Information
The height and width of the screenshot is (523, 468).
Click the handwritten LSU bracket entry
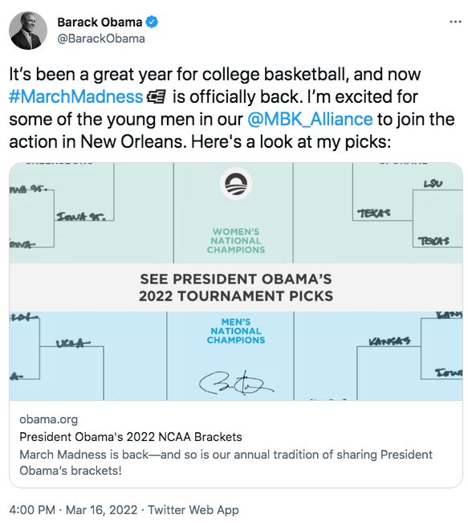[433, 184]
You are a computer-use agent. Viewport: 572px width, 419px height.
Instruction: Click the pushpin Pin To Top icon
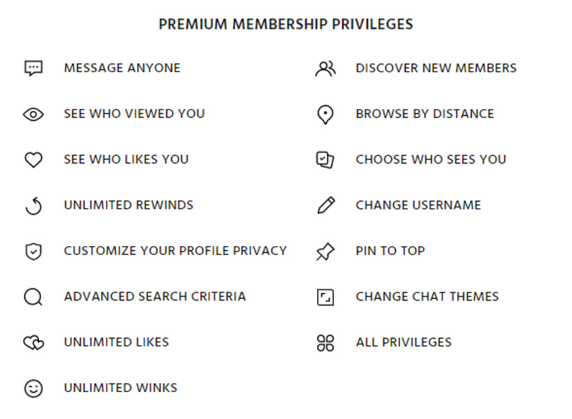point(325,252)
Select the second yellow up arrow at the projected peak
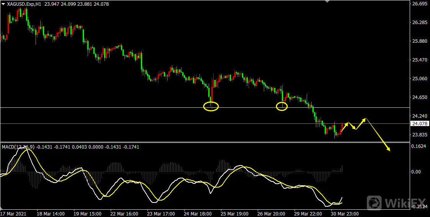 pyautogui.click(x=361, y=123)
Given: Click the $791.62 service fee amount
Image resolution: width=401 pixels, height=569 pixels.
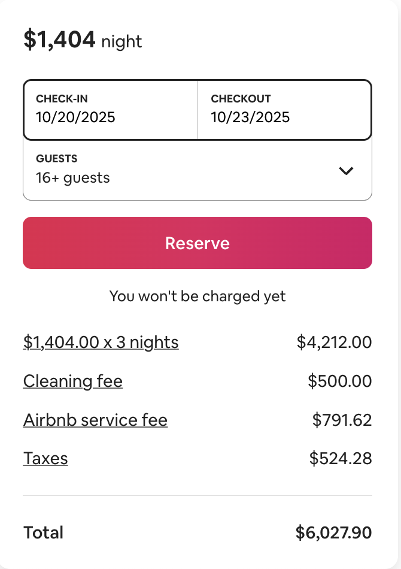Looking at the screenshot, I should [342, 420].
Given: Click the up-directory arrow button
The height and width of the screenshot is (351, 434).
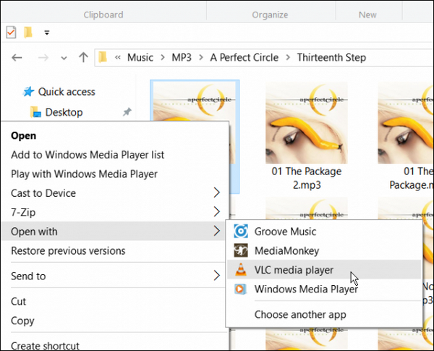Looking at the screenshot, I should pyautogui.click(x=83, y=58).
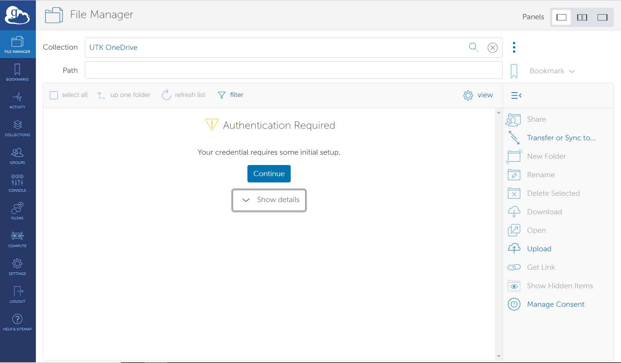Toggle the select all checkbox
Image resolution: width=621 pixels, height=363 pixels.
[54, 95]
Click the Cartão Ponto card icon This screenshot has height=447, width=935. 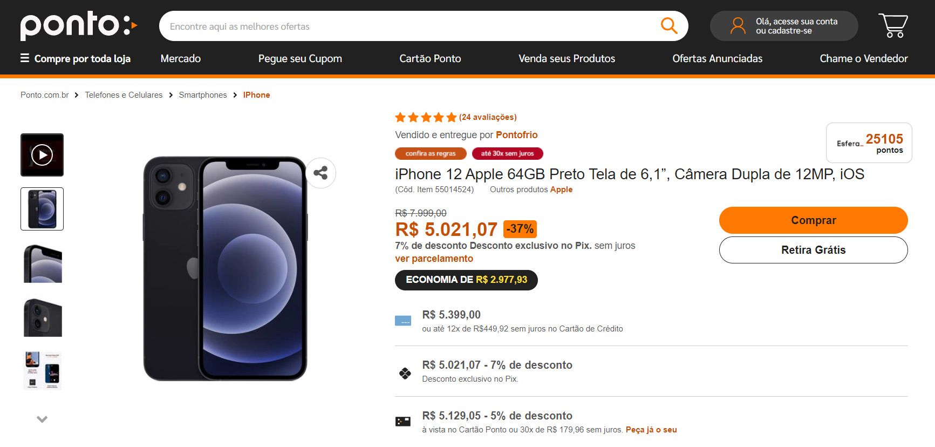click(x=403, y=422)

Exercise aim
Give again the lines of the listing above that run from the one with "You are a computer-use" up to and including the one with "Given: Click the up-directory arrow button". Keep them exact and omit the pictures.

Response below
You are a computer-use agent. Viewport: 572px width, 419px height.
Instruction: Click the pushpin Pin To Top icon
point(325,252)
Select the second yellow up arrow at the projected peak
 pyautogui.click(x=361, y=123)
Given: Click the $791.62 service fee amount
Image resolution: width=401 pixels, height=569 pixels.
Looking at the screenshot, I should [342, 420].
Given: Click the up-directory arrow button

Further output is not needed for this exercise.